The finishing oil is a "setting" oil, so is fairly durable I find. The wax ought to help also. It has the advantage of being easy to reapply and touch up if needs be. (and does not smell so bad when drying as poly)

I find it difficult to source decent Baltic birch ply locally, which is a shame, as its a nice material to work with for things like that.

Yup nice... I have done some in the same way although I used a quarter inch cutter in a router. The table saw method is worth keeping in mind though, since it will be faster.

Hoes does not mess about does he!

Just a bit...

(I can do them almost as fast with a jig and router - that's if you exclude the 20 mins setup and tuning first!)

Reply to
John Rumm

I find even with kiln dried oak it will still move a surprising amount when its cut. There is often internal stresses in the board that you release when you cut it. I have had planks that will try to close up as you cut them (bogging down the saw and risking kick back (no riving knife on my saw), or sometimes when I have cut from both sides, actually "popping" apart as they finally separate, converting one straight flat board into a pair of banana shaped ones!

Reply to
John Rumm

On 14/01/2016 08:23, Thomas Prufer wrote: ... snipped

Thanks for that link. It's very interesting to see the bow saws being used, especially the twisted one. Using them looks much more satisfying than setting-up a router.

Reply to
no_spam

And poly can look horribly greasy.

Chippie had nitrocellulose lacquer, which is very forgiving, and touches up well, and dries extremely fast. (But it needs a sprayer, stinks, and it's not very waterproof -- and the lacquer thinner fumes are wicked.)

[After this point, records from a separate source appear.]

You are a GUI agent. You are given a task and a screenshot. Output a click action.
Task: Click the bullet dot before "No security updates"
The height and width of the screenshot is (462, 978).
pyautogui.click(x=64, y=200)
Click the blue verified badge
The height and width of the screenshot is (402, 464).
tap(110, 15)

He'd get lots of sheets, as it's clean-looking, and warp-resistant. Came off a lorry, delivery not a problem if you order half a dozen 1,50 by 3,00...

I like the look of the edges: We glued up a stack of thick birch multiplex (40 or 50mm, something like that), a central layer of wengewood, and multiplex. , and had a wood turner make conically tapered legs out of it. Made a very interesting pattern (though the inside of multiplex turns out to be not entirely uniform, with occasional voids and overlaps in the veneer).

He would go through several sheets of birch play, and turn them into drawers, not taking more than an hour to cite them. He had the sequence of sanding, cutting, making the joins etc. down cold, and would spend more time spraying and sanding them than making them.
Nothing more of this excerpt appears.